What this task involves:
Could you copy every record below exactly, leaving out the pictures?

Provided records:
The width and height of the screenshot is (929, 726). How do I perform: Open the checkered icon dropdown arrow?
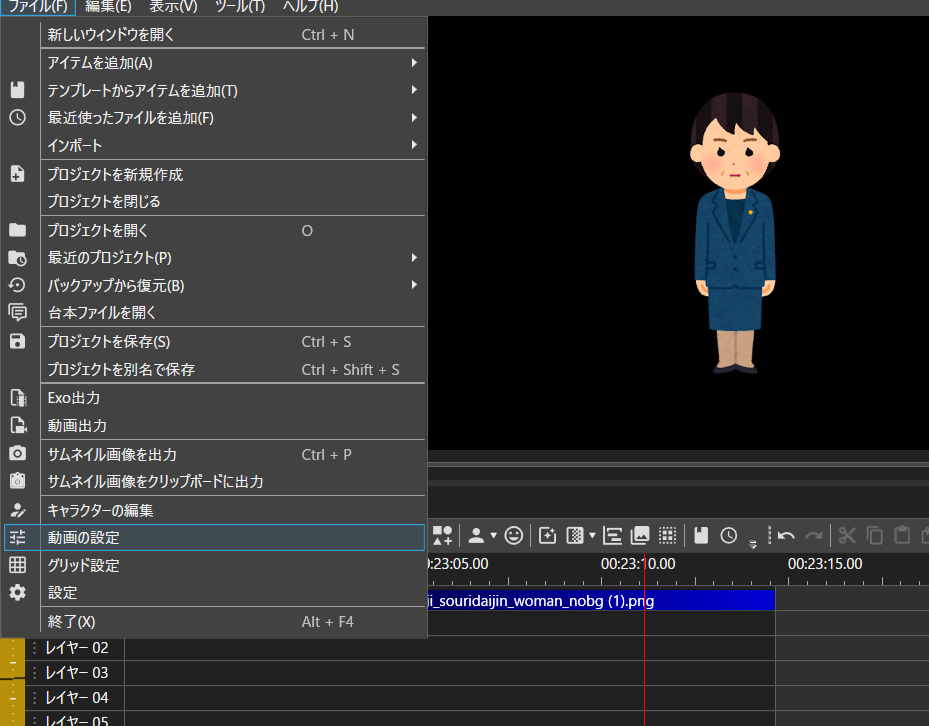592,537
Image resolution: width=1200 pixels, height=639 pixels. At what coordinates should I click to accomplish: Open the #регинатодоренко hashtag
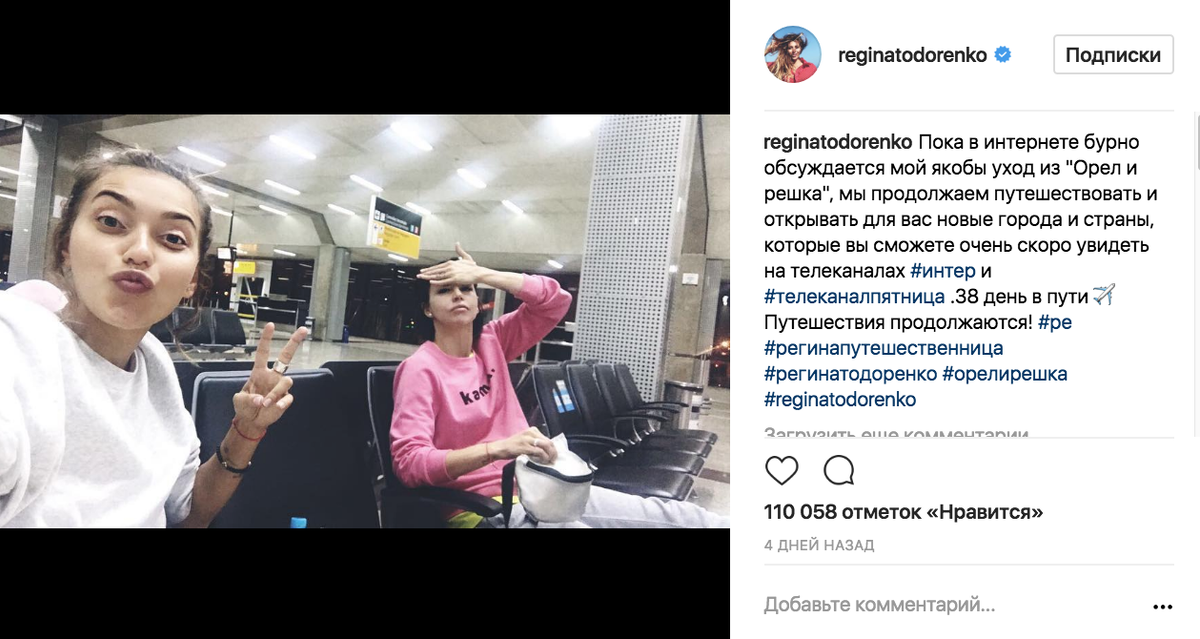coord(850,374)
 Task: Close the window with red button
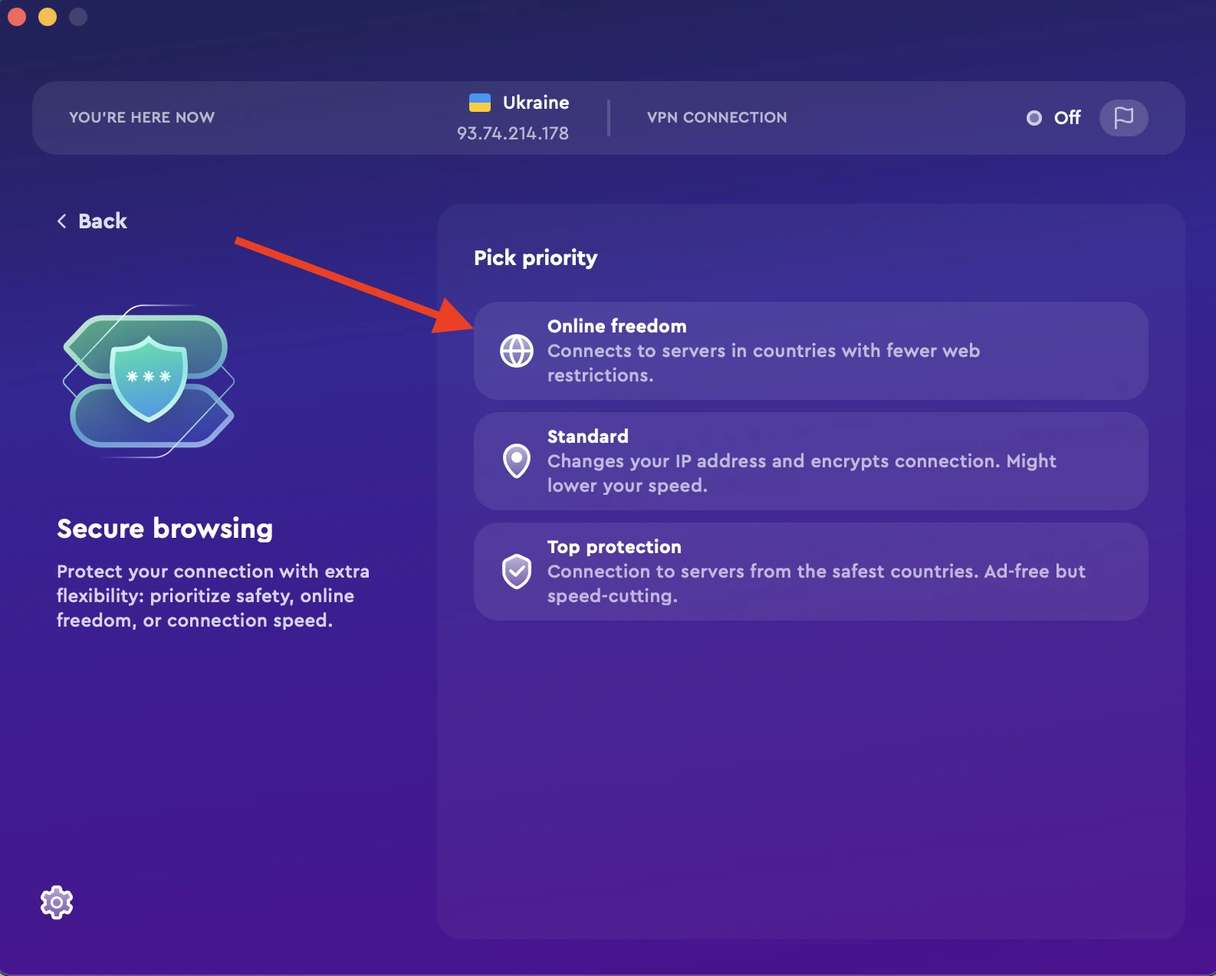[17, 17]
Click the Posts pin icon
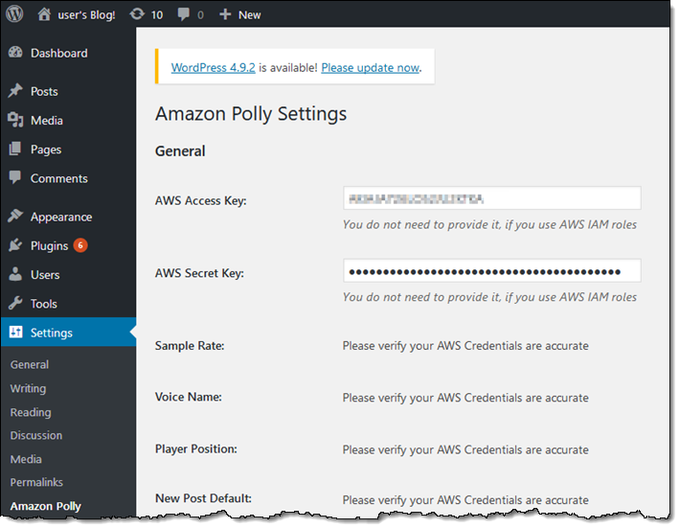Viewport: 680px width, 529px height. click(15, 91)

Solution below:
The width and height of the screenshot is (929, 726). How do I perform: Open the checkered icon dropdown arrow?
592,537
Image resolution: width=1200 pixels, height=639 pixels. At what coordinates should I click to accomplish: Open the #регинатодоренко hashtag
coord(850,374)
 Task: Close the window with red button
[17, 17]
Click the Posts pin icon
Viewport: 680px width, 529px height. click(15, 91)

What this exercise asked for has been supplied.